任务说明:
1) 按 TransferQueue 说明里的例子，max_staleness=2、rollout_batch_size=8、n_samples_per_prompt=8 时需要多少个样本的存储空间？
2) 请把 TransferQueue 说明中从“# TransferQueue (installed”一直到“yield from self.process_batch_fn(...)”的这一段逐字抄录下来。
3) 紧接 TransferQueue 说明的最后一句，把这篇说明续写下去。

TransferQueue 必须能同时缓存 max_staleness + 1 个 rollout batch 的数据。例如 max_staleness=2、rollout_batch_size=8、n_samples_per_prompt=8 时，需要 8 × 3 × 8 = 192 个样本的存储空间。

Task names 用于追踪不同消费者的消费进度：

消费者	task_name	消费的数据字段
Actor	`actor_train`（StreamDataLoader）/ `train`（旧版）	tokens, loss_masks, log_probs, ref_log_probs, advantages, returns 等
ActorFwd	`actor_log_probs`	tokens, total_lengths, response_lengths, loss_masks, rollout_log_probs
Reference	`ref_log_probs`	tokens, total_lengths, response_lengths, loss_masks, rollout_log_probs
Advantages	`compute_advantages_and_returns`	rollout_log_probs, log_probs, ref_log_probs, rewards 等

StreamingDataLoader 与 StreamingDataset

在 Fully Async 模式下，Actor 使用 StreamingDataLoader 进行流式数据消费。与 Colocate 模式下 Actor 需要等待 Rollout 完全生成一个 batch 后再读取不同，StreamingDataLoader 可以在 TransferQueue 中的数据被增量写入的同时进行消费。这是实现"训练和推理并行"的核心机制。

StreamingDataset

python

# TransferQueue (installed from https://github.com/redai-infra/TransferQueue)
class StreamingDataset(IterableDataset):
    """流式数据集，从 TransferQueue 动态获取数据"""

    def __init__(self, config, batch_size, micro_batch_size, data_fields,
                 partition_id, task_name, dp_rank, fetch_batch_fn, process_batch_fn):
        self.buffer = []       # 已拉取批次的缓存
        self.batch_index = 0   # 当前消费位置

    def __iter__(self):
        while not consumed:
            if self.batch_index <= len(self.buffer) - 1:
                # 从缓存中读取（支持多次遍历）
                yield from self.process_batch_fn(...)
            else:
                # 从 TransferQueue 拉取新数据
                batch_data, batch_meta = self.fetch_batch_fn(...)
                if batch_data is not None:
                    self.buffer.append((batch_data, batch_meta))

核心特性：

按需拉取：每次拉取 global_batch_size / num_iters_per_train_update 大小的数据
缓存复用：buffer 支持对同一批数据进行多次遍历（例如多轮训练）
分区切换：step(partition_id) 清空缓存并切换到新的 rollout 数据分区

数据拉取函数（fetch_batch_fn）

Fully Async 模式使用定制的 get_data_from_transfer_queue() 函数（relax/utils/data/stream_dataloader.py）：

python

# broadcast_pp 是 fully_async 的反义
fetch_batch_fn = partial(get_data_from_transfer_queue,
                         broadcast_pp=not getattr(args, "fully_async", False))

广播策略差异：

模式	`broadcast_pp`	数据拉取节点	广播范围
Colocate	`True`	`tp_rank==0 && pp_rank==0`	TP 组 + PP 组
Fully Async	`False`	`tp_rank==0`（每个 PP stage 独立）	仅 TP 组（各 PP stage 独立拉取）

Colocate 模式：Rollout 已经将完整 batch 写入 TransferQueue。Actor 在同一组 GPU 上启动，PP rank 0 从 TQ 拉取数据并广播到其他 PP stage。所有数据一次性就绪用于训练。
Fully Async 模式：每个 PP stage 位于不同 rank，各自独立从 TransferQueue 拉取数据，避免跨 PP stage 通信开销。由于数据可能仍在增量写入，StreamingDataLoader 会在数据未就绪时自动重试。

所给条目:
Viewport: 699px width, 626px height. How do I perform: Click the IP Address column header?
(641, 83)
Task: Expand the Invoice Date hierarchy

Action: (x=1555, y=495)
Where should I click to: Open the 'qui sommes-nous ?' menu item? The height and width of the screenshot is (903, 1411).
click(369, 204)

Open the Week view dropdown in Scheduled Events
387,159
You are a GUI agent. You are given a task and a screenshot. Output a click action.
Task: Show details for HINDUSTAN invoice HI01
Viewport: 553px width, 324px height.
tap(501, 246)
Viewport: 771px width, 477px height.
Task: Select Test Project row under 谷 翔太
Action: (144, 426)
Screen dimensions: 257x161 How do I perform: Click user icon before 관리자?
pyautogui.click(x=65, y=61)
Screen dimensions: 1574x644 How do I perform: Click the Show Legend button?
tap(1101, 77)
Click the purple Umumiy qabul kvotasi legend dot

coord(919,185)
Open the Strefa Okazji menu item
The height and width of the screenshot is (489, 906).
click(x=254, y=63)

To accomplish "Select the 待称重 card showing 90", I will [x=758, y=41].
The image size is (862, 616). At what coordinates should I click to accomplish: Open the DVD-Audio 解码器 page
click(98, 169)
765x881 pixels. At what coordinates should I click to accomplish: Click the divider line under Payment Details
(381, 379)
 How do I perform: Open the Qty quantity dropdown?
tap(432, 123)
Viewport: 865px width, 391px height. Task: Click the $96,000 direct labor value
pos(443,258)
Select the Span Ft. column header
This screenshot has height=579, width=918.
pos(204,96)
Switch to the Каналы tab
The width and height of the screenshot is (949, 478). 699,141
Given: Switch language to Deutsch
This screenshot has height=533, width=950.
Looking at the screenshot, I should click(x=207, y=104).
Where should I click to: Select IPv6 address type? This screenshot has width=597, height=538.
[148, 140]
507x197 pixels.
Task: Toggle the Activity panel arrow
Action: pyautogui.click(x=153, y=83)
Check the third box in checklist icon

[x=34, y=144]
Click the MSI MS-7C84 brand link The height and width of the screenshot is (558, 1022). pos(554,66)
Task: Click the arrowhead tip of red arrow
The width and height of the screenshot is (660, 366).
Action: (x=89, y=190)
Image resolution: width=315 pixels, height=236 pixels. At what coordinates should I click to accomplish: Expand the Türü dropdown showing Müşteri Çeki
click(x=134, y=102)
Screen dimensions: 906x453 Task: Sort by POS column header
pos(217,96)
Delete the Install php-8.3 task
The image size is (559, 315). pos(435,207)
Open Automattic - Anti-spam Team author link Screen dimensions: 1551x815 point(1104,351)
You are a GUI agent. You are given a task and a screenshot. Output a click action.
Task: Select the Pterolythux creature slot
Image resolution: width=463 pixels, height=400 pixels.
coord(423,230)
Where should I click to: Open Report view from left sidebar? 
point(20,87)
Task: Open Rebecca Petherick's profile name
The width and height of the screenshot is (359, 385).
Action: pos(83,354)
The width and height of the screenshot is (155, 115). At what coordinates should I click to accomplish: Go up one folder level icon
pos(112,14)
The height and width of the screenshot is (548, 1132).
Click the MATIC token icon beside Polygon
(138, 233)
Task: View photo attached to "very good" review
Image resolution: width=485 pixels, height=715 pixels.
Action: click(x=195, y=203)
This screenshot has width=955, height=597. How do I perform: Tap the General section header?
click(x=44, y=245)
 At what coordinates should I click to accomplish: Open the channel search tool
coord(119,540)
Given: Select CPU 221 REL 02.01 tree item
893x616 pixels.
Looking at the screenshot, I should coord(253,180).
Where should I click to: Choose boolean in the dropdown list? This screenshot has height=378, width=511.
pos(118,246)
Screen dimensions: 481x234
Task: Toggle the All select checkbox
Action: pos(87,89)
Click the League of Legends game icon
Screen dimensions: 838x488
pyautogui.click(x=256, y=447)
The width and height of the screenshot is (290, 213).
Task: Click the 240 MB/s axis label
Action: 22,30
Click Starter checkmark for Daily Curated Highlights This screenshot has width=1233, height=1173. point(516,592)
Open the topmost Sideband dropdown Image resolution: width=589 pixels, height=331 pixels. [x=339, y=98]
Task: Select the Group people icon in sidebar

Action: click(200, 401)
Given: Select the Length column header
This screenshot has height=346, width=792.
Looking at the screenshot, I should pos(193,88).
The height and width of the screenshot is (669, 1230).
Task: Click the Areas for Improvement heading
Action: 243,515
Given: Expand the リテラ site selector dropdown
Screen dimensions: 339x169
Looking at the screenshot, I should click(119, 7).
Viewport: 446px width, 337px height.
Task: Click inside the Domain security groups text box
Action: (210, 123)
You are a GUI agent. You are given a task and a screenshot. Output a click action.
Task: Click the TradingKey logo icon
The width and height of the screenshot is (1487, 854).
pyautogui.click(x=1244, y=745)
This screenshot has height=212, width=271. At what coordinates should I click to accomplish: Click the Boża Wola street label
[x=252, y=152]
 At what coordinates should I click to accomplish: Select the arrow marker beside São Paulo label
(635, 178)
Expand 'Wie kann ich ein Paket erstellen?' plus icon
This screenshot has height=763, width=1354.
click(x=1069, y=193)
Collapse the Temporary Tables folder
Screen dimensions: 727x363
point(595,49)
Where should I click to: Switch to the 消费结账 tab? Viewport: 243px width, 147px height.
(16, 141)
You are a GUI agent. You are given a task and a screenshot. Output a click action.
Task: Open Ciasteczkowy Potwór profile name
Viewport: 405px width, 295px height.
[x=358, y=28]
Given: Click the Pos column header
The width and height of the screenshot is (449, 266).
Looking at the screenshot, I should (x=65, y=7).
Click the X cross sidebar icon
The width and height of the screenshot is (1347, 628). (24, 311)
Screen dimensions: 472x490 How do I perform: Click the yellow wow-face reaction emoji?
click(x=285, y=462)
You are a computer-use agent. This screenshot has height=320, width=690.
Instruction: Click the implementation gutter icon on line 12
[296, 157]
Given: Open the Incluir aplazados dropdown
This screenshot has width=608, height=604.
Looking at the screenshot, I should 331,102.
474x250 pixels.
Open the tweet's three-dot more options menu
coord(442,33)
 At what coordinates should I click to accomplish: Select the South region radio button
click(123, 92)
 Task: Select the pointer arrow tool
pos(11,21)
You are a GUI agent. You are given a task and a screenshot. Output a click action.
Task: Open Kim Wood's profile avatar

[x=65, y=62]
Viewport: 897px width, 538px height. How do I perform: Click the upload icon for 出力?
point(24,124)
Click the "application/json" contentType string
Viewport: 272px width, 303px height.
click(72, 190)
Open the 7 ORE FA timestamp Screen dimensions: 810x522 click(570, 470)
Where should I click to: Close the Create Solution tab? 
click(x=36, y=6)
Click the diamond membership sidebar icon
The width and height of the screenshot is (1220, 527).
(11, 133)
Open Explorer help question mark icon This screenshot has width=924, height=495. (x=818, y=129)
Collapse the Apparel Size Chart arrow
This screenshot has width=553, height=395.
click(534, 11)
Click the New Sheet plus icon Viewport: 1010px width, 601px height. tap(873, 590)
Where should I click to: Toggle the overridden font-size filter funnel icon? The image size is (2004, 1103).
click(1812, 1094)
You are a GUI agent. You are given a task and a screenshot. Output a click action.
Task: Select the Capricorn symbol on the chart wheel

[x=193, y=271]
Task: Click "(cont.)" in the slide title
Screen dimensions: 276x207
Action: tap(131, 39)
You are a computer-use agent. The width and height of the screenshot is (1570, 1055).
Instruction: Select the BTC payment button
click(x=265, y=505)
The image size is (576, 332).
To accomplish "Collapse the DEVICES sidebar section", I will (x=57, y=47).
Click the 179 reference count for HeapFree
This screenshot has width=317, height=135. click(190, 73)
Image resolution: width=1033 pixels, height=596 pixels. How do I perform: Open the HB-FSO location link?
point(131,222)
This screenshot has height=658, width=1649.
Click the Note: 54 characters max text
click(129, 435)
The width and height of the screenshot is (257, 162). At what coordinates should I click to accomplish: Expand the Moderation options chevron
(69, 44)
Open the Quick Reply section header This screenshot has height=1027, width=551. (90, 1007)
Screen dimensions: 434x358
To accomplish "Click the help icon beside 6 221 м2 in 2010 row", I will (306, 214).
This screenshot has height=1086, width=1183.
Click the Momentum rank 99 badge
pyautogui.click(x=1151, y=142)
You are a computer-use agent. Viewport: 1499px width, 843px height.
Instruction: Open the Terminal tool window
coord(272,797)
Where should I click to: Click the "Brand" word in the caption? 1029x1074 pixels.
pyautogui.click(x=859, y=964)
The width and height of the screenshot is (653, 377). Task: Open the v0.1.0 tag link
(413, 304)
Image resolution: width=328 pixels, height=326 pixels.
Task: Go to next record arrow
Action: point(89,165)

逐题结果:
1) 192 个样本。

2)
# TransferQueue (installed from https://github.com/redai-infra/TransferQueue)
class StreamingDataset(IterableDataset):
    """流式数据集，从 TransferQueue 动态获取数据"""

    def __init__(self, config, batch_size, micro_batch_size, data_fields,
                 partition_id, task_name, dp_rank, fetch_batch_fn, process_batch_fn):
        self.buffer = []       # 已拉取批次的缓存
        self.batch_index = 0   # 当前消费位置

    def __iter__(self):
        while not consumed:
            if self.batch_index <= len(self.buffer) - 1:
                # 从缓存中读取（支持多次遍历）
                yield from self.process_batch_fn(...)

3)
create_stream_dataloader

python

# relax/utils/data/stream_dataloader.py
def create_stream_dataloader(args, rollout_id, task_name, data_fields, dp_rank):
    dataset = StreamingDataset(
        config=args.tq_config,
        batch_size=args.micro_batch_size * args.n_samples_per_prompt,
        micro_batch_size=args.micro_batch_size,
        data_fields=data_fields,
        partition_id=f"train_{rollout_id}",
        task_name=task_name,
        dp_rank=dp_rank,
        fetch_batch_fn=fetch_batch_fn,
        process_batch_fn=split_dict,
    )
    dataloader = StreamingDataLoader(dataset)

    # 计算每个 rollout 的训练步数
    num_steps_per_rollout = (args.rollout_batch_size * args.n_samples_per_prompt
                            // args.global_batch_size)
    num_microbatches = [
        args.global_batch_size // dp_world_size // args.micro_batch_size
        for _ in range(num_steps_per_rollout)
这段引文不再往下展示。